For the purpose of clarification, Supervisor Briggs and I pursued litigation not because of more pay. We pursued it because of a disagreement on a legal interpretation of a compensatory benefit for the members of the Board of Supervisors that was written in the applicable ordinance. Supervisor Briggs, with the help of his own legal counsel, had done extensive research on the matter and brought it to me as well as other members of the board who would have been impacted. Given the extent of his argument, I chose to join him in the case.
As a County Supervisor, you rely heavily on County Counsel to provide you with the legal facts of a case in front of you. I have a great deal of respect for the County Counsel and the many who serve in that capacity. Supervisor Briggs and I had limited avenues for ordinance clarification. From the court's decision, it forced the County to clarify and correct any misinterpretation of action and ordinance language. In the end, the important thing to remember is not who wins or loses, but that a positive outcome is achieved.
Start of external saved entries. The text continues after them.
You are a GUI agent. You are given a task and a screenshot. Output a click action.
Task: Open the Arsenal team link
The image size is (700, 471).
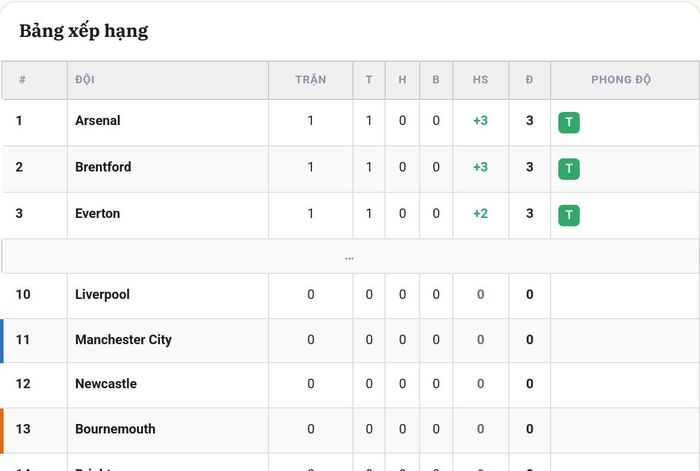(x=98, y=121)
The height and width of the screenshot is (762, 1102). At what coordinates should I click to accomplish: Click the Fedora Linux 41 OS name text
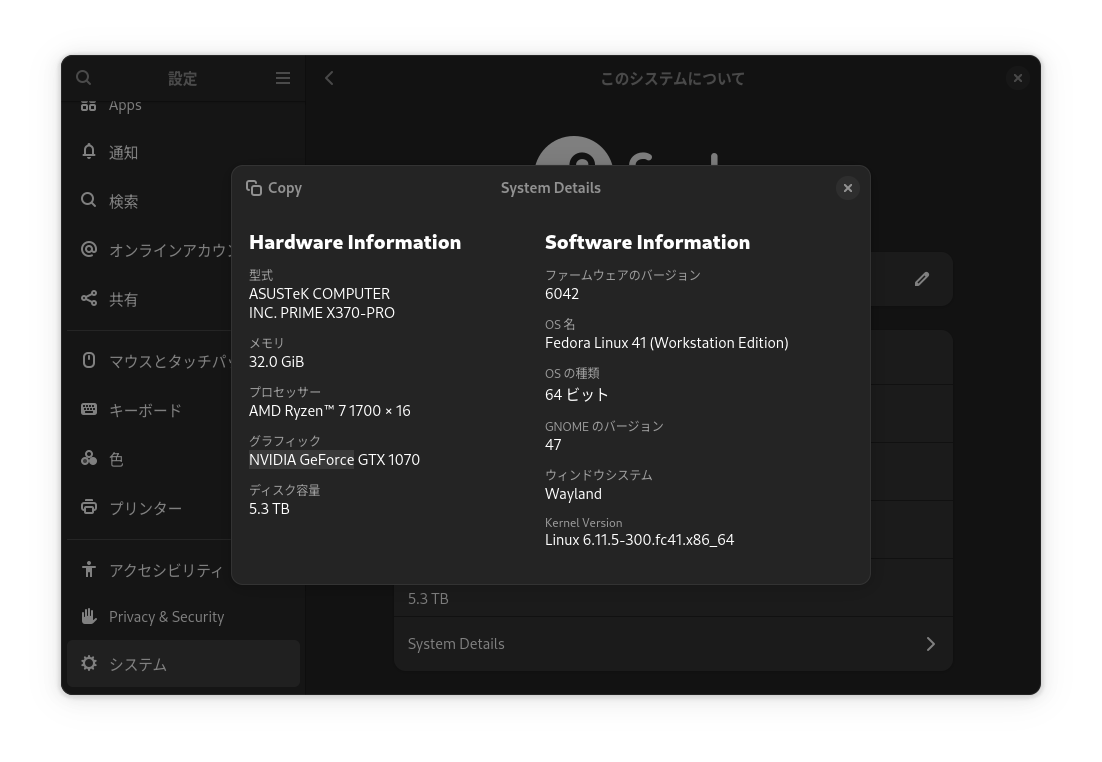pyautogui.click(x=666, y=342)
I, strongly, believe that any employee has the right to question policy especially if what is in an ordinance or any governing document is unclear. It is important that clarity be established by whatever manner is available. In our case, the option was to go to court.
I'm glad you asked the question because I want to make it clear to the people that just because you hold a certain position does not take away your constitutional right to challenge a legislative policy.
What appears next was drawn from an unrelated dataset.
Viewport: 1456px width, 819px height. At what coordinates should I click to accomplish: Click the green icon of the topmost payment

Is there anything else you would like the voters to know about you?
Anyone aspiring to public service attains their position because of the people. There is an obligation to listen to them. Unfortunately, people are not being heard and that's why I'm running again.
I am and will always be a dedicated public servant. Leadership is not about the years of experience but about what you do when you're in a leadership position. In the aftermath of the Angora Fire, I, working with El Dorado County staff, state and federal agencies was able to bring to a community devastated by a catastrophic event a solution that helped them towards the road to recovery. This clean up and recovery achievement then known as the Angora Protocols have become the basis for recovery efforts across the nation. The success in the implementation of these protocols required a complex coordination of local, state, and federal resources. It also required a lot of political will.
When a program or project is not generating the good results we anticipate, we have to make changes. Do you want a County Supervisor that constantly talks about change or one that has proven she makes change happen? I listen, I respond, and I am committed to bringing about community driven solutions.